Your objective: An exact copy is required of every line from the one with "This screenshot has height=449, width=868." through the end of the data below, and the pictures must stay out of it.

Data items
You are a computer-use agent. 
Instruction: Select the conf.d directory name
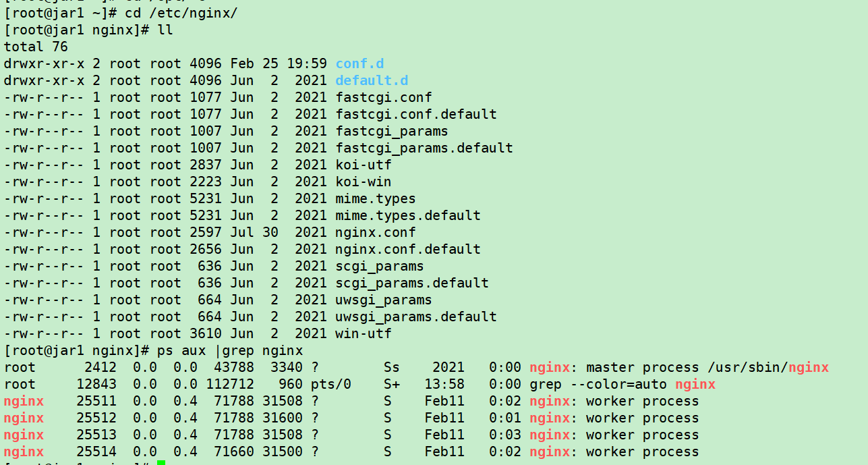(x=359, y=63)
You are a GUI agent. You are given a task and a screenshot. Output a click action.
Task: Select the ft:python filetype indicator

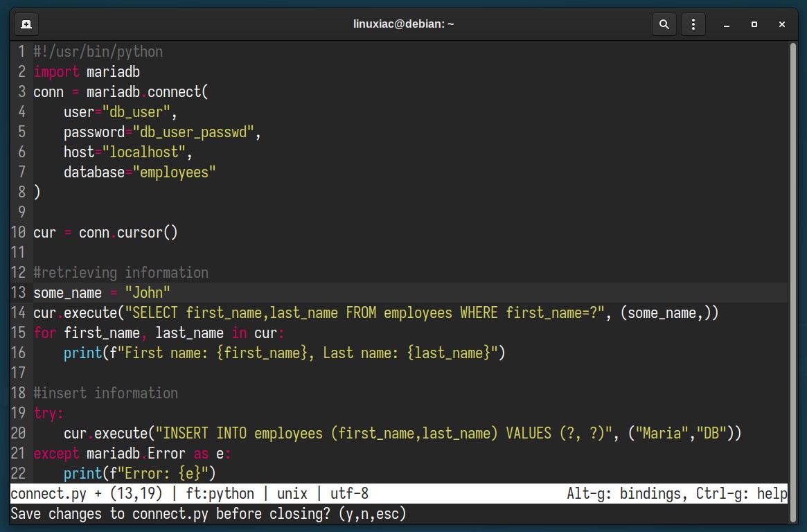pos(222,494)
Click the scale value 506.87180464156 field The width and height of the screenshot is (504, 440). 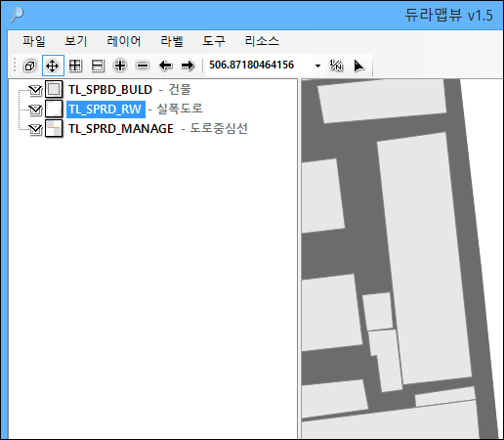click(259, 66)
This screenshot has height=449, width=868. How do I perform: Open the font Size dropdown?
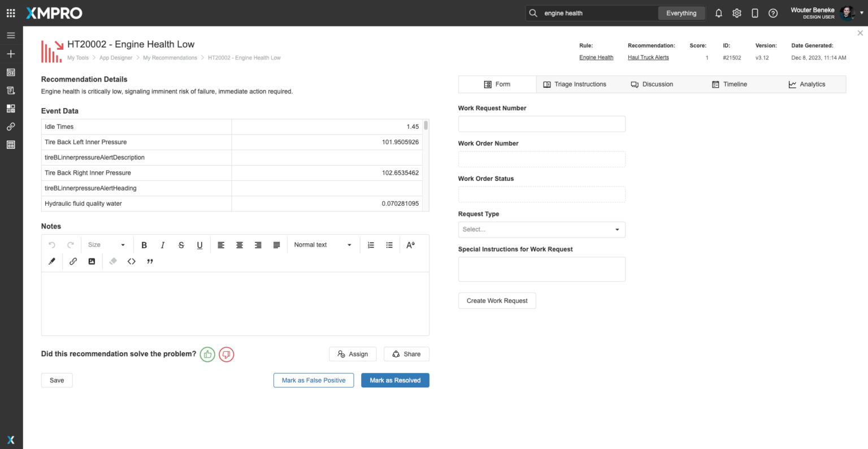tap(106, 245)
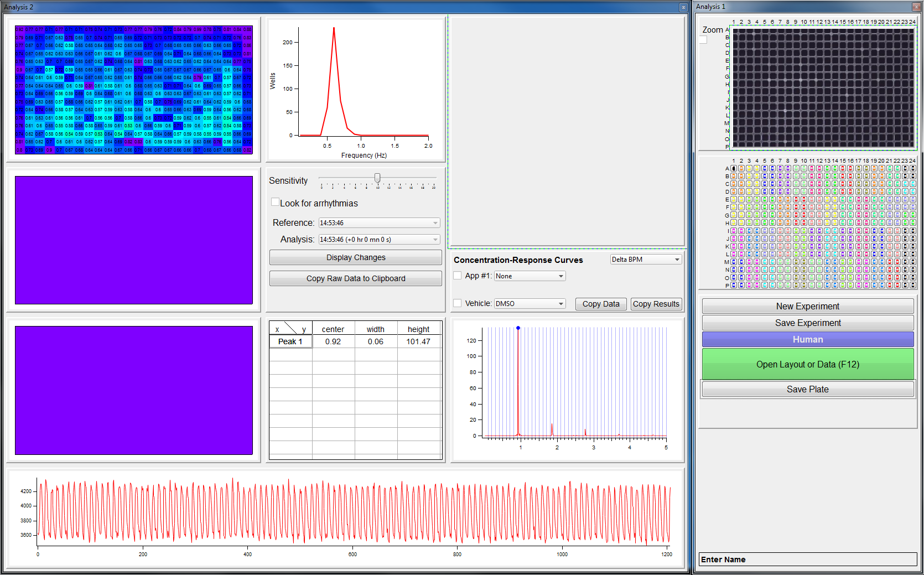This screenshot has width=924, height=575.
Task: Tick the App #1 checkbox
Action: point(458,276)
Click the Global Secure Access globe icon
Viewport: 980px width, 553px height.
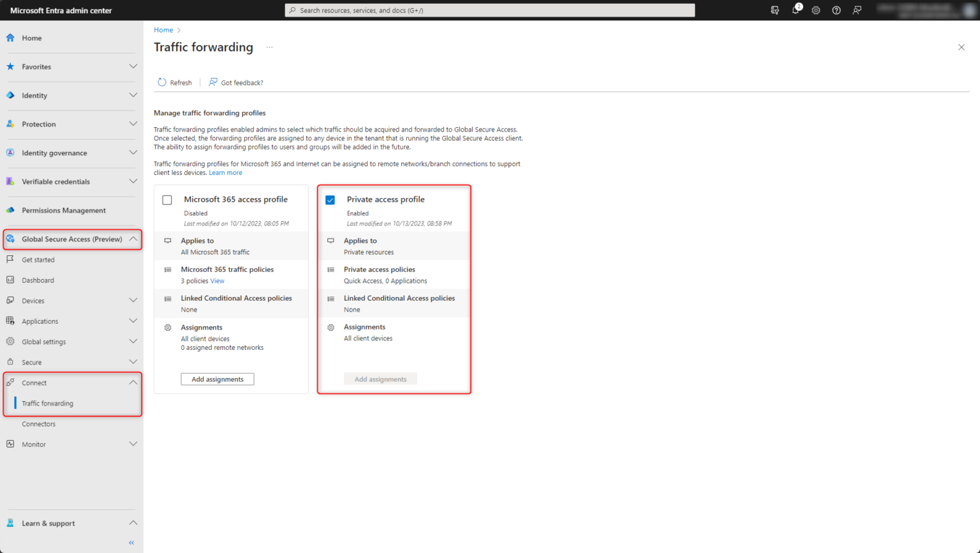[10, 239]
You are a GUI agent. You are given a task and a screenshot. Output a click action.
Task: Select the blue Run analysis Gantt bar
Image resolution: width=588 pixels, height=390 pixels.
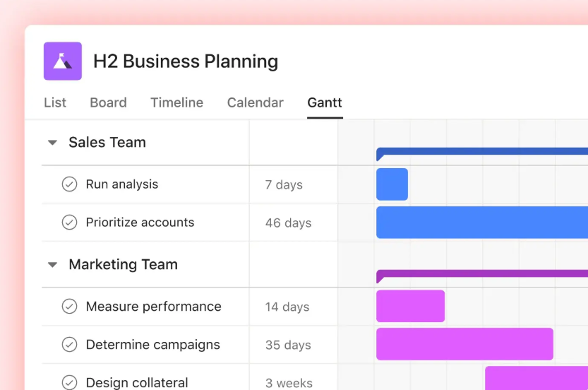point(392,184)
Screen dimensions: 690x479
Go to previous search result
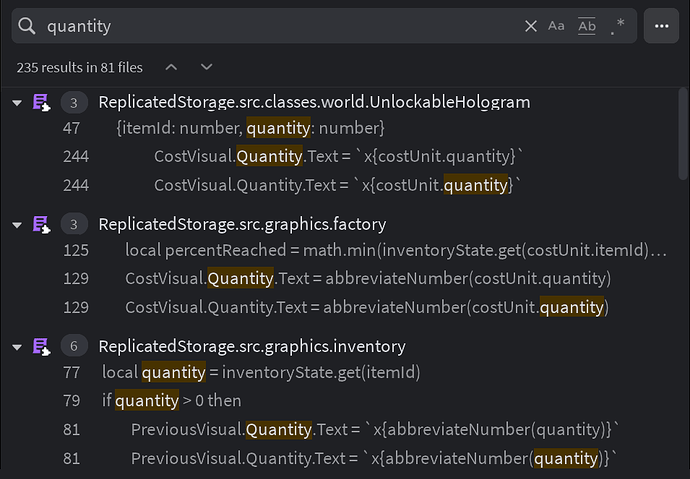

Final answer:
This screenshot has height=449, width=868. How do I perform: Open the font Size dropdown?
tap(106, 245)
This screenshot has width=924, height=575.
Task: Tick the App #1 checkbox
Action: point(458,276)
Click the Global Secure Access globe icon
Viewport: 980px width, 553px height.
[10, 239]
You are a GUI agent. You are given a task and a screenshot. Output a click action.
Task: Select the blue Run analysis Gantt bar
Image resolution: width=588 pixels, height=390 pixels.
point(392,184)
Screen dimensions: 690x479
Go to previous search result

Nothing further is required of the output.